More open religious discussion valuable for diversity

I did a little experiment a few weeks ago. Just on a whim, I stood up between the Clark statues one afternoon and read the Gospel of John out loud. Within an hour, someone called the cops on me.

The policeman, who politely shooed me away, explained that reading from the Bible out loud on campus without a permit constituted an illegal assembly, even if I was the only person “assembling.” Fair enough. Nevertheless, I found it interesting that someone had considered me enough of a threat to TCU’s well-being as to justify police action.

This little incident reflects, to me, how our personal beliefs have become an unacceptable topic in polite conversation. People feel threatened and defensive when God, destiny or the meaning of life are brought up in casual discourse. This, I feel, deprives our conversation of depth and value. It pains me that I cannot bring up in casual discussion the values and ideas most important to me, lest I be labeled a “Bible-thumper.” It is, for some reason, perfectly OK to discuss divisive issues when they pertain to sports rivalries but not when they pertain to issues of eternal significance.

Given, religion is an inherently divisive topic. Take two people at random and their personal beliefs will almost certainly conflict at one point or another. Religion is also emotionally charged: People tend to be passionate about what they believe. Nevertheless, we are a university, an institution of higher learning. A university should prepare its students to be open to opposing points of view – to listen to, to think about and to discuss controversial ideas, no matter how divisive or emotionally charged they may be.

TCU has been making a great effort to maintain a more diverse student body, and part of this effort involves attracting students of different faiths. But surely the whole point of diversity is that different groups of people get to learn from one another. Thus, of what value is a religiously diverse student body if no one talks about personal beliefs?

I grew up in Malaysia, a nation at the crossroads of many religious traditions. Thus, I have had the privilege of talking with Muslim math professors, Buddhist classmates and agnostic acquaintances, discussing the beliefs and convictions that we hold. Inevitably, I would find myself richer for the experience, even if I had completely disagreed with the person to whom I was talking.

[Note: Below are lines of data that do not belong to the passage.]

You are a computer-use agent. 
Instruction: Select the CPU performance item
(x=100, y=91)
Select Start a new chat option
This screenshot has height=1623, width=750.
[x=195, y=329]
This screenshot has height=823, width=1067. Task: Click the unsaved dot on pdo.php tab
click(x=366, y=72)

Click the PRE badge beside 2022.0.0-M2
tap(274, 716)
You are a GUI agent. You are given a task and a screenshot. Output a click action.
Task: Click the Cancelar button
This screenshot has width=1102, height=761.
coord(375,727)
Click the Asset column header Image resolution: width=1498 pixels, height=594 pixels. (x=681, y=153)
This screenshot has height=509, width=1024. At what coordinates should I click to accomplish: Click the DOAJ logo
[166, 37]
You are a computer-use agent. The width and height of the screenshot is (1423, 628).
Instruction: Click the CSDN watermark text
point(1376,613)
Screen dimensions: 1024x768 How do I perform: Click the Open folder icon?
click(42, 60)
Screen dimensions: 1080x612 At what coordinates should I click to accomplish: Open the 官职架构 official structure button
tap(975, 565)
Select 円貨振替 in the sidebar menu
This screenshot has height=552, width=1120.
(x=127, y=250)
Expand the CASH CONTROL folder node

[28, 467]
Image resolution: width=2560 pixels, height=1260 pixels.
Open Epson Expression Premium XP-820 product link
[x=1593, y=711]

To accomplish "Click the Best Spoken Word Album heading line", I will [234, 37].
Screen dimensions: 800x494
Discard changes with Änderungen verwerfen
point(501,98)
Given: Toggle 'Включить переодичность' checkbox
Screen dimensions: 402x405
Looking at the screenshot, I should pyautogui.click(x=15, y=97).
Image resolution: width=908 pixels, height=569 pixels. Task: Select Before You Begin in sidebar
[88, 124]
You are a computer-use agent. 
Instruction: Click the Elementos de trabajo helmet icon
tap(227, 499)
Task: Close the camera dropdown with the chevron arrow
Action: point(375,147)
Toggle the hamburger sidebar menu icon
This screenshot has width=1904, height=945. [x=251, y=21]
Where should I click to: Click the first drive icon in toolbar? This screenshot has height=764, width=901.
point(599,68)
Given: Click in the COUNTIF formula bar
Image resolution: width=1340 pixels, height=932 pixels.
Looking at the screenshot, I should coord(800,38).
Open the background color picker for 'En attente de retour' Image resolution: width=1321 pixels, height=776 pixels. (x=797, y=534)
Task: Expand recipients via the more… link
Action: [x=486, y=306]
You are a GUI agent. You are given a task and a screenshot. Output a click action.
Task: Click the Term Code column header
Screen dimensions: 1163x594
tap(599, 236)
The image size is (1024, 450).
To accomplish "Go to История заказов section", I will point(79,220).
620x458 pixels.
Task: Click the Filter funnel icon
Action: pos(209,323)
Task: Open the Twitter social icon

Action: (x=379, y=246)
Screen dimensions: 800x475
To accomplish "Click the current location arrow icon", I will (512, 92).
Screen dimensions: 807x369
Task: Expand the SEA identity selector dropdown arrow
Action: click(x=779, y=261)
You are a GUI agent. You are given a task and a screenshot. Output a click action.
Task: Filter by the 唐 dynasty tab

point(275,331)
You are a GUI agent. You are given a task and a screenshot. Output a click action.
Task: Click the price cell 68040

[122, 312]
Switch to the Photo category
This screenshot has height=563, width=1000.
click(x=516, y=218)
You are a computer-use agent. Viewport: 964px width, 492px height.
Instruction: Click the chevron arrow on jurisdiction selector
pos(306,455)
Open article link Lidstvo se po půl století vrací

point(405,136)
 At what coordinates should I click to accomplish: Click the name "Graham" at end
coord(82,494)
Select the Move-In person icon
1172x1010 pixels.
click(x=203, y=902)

It is very easy just to accuse someone of “pushing religion on you” when he or she brings up personal beliefs in the public sphere. It takes great maturity to appreciate that one sharing his or her personal truths is doing so because those beliefs were of great value to him or her, and he or she hopes that these ideas may be of some use to you. You may find those beliefs bizarre. You may find them ridiculous. You might even find them repugnant. Nevertheless, you will learn much by taking the time to listen. And perhaps you will find someone with the answer to life, the universe and everything else.

Darren Ong is a sophomore math major from Kuching, Malaysia.